## TASK TO CARRY OUT
Below are entries with pictures among them; reproduce exactly, and only, the lines from the one containing "You are a GUI" down to the one containing "Task: Click the post text mentioning Bitonto", without the pictures.

## EXTRACTED MATERIAL
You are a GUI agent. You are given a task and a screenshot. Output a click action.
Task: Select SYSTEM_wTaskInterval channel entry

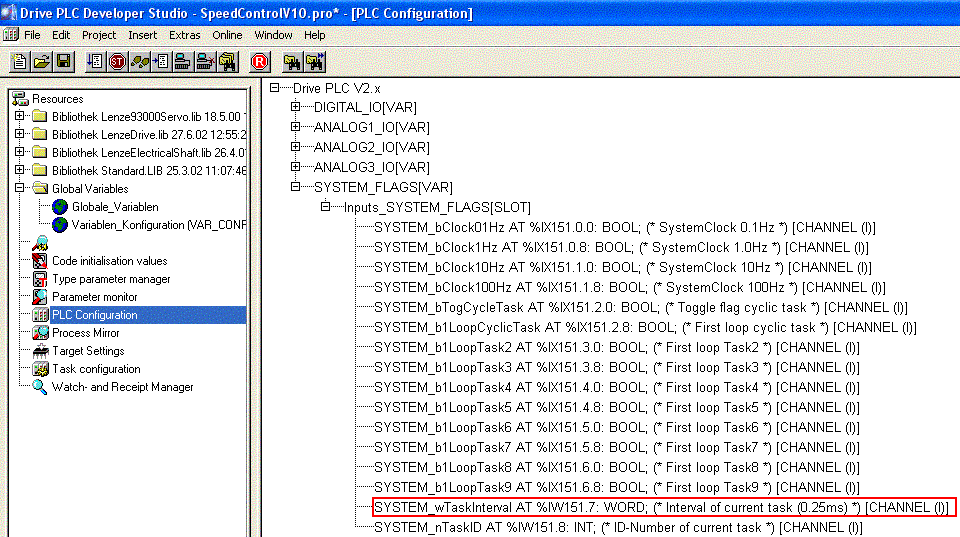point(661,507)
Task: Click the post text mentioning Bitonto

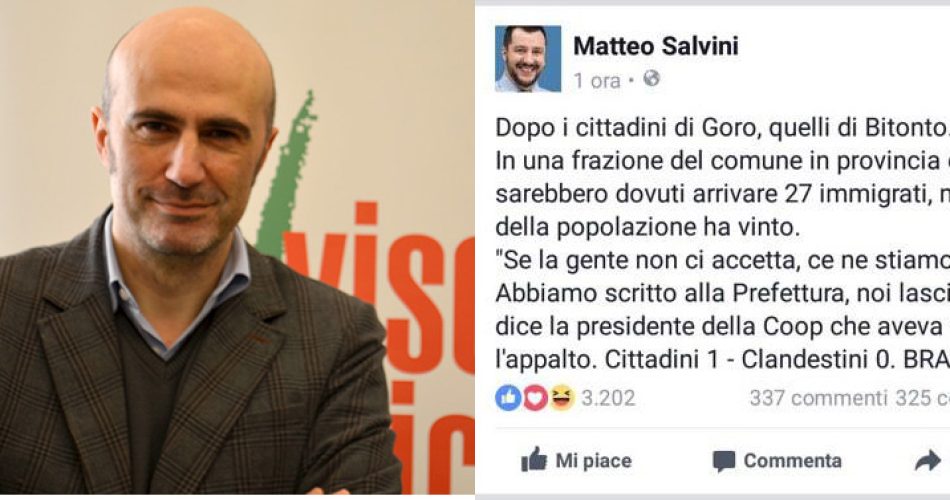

==

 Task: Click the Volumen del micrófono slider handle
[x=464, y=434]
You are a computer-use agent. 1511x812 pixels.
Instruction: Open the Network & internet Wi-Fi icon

## SOLUTION TO THE PROBLEM
You are a GUI agent. You are given a task and a screenshot. Output a click action.
Task: Select SYSTEM_wTaskInterval channel entry

point(661,507)
Task: Click the post text mentioning Bitonto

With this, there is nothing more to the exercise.